Baron Von Foobenstein says:

I foolishly stumbled onto the Stinky Funkerbean website and looked at the character profiles. Maybe it’s just my perception, but the 46 year old characters all look a helluva lot older than 46.

Jogo says:

The horrible thing about Funky is that he now looks like an out-of-shape George W. Bush

In short, I have added Funky Winkerbean to my growing list of comics I no longer read in this humorless age. 



Much has been made of Hanna Montana, the symbol of TV teenage innocence played by Miley Cyrus (below with dad Billy Ray). 





But have you seen her boyfriend Justin Gaston? I know I would have a hard time maintaining my innocence with this lad around. 
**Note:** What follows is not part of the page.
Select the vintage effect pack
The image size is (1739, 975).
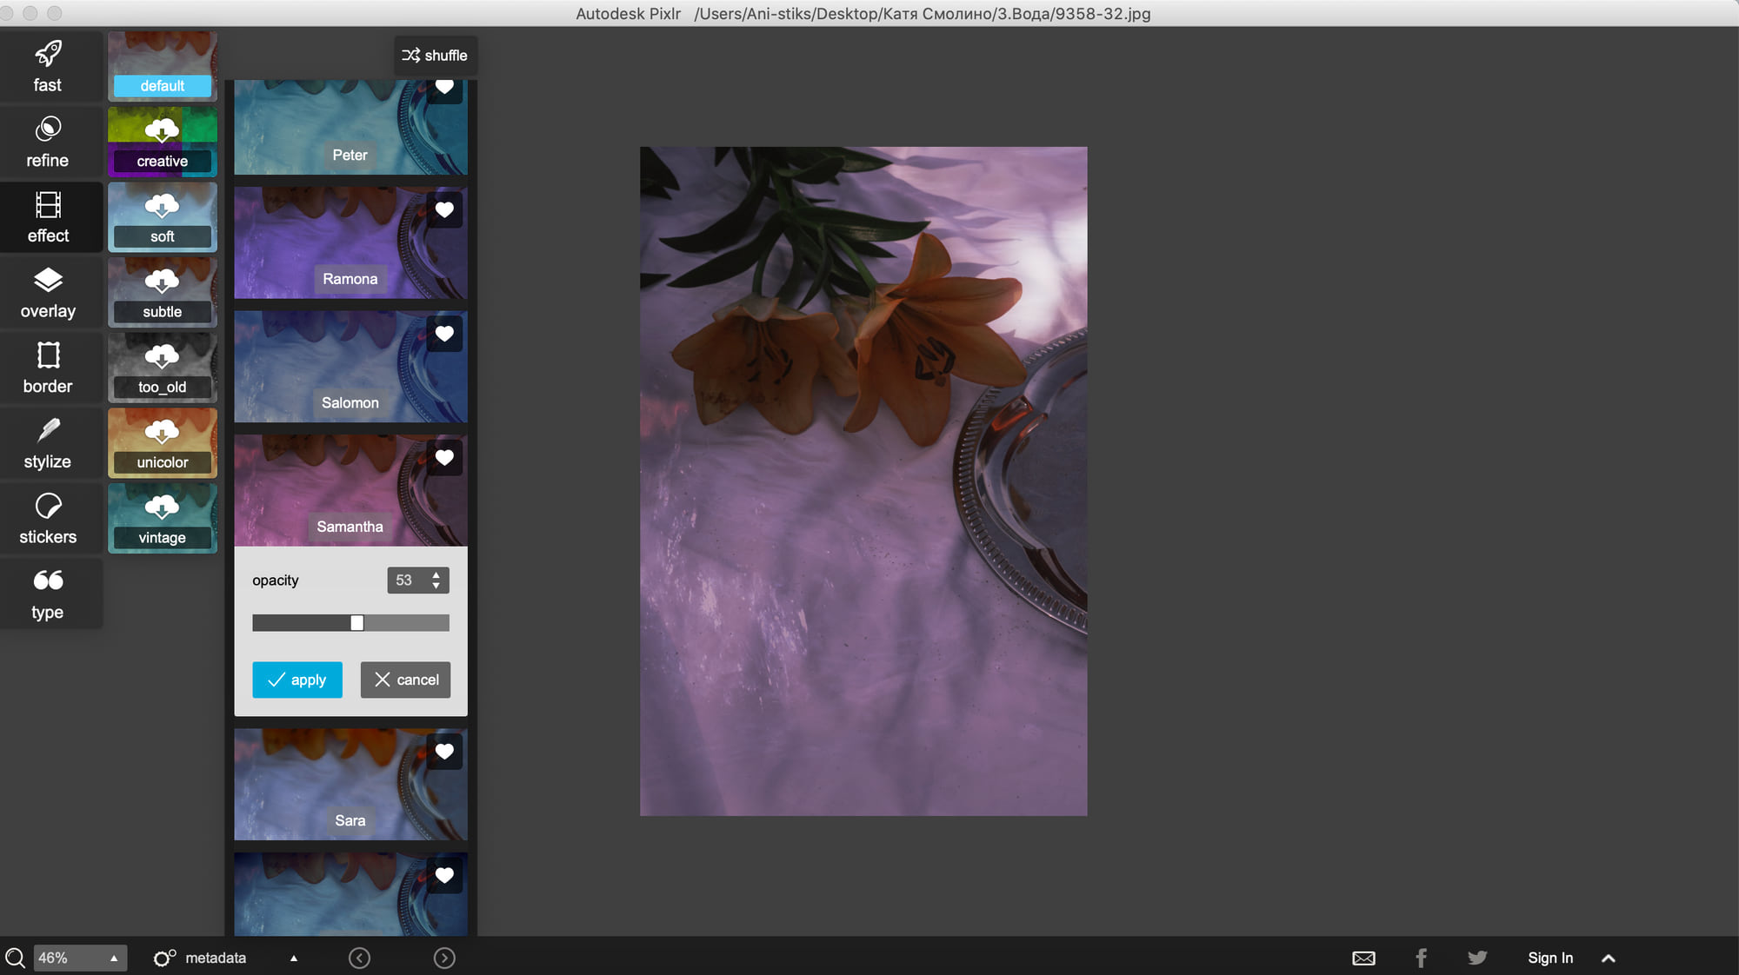click(x=163, y=519)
On the commons in Amherst this morning they had a voter registration drive. 





Yesterday my sister Donna and I had to go down to the courthouse. This was the view of beautiful downtown Springfield through the windshield of my sister's car.





I was tempted to buy one of these two dollar hotdogs, yet I resisted. Although I am more of a common sewer than a connoisseur, I'm trying to upgrade my diet. 





While crossing Court Square I spotted the award winning blogger Bill Dusty schlepping around looking for bloggable material. Here he is with my sister Donna. 





Me on the courthouse steps. 




1 comment:

Joey B said...

Donna is your sister?!

I'm in the UWW program at UMass... she was a lot of help getting me squared away. Now I know why she looked so familiar. I saw her with you when your brother came to town. You came into the gallery with them.

I meant to say hello to you at the time but I was working and... well... I would have felt a bit like a jackass coming up to you and saying, "Hey, you're Tommy Devine. I read your blog."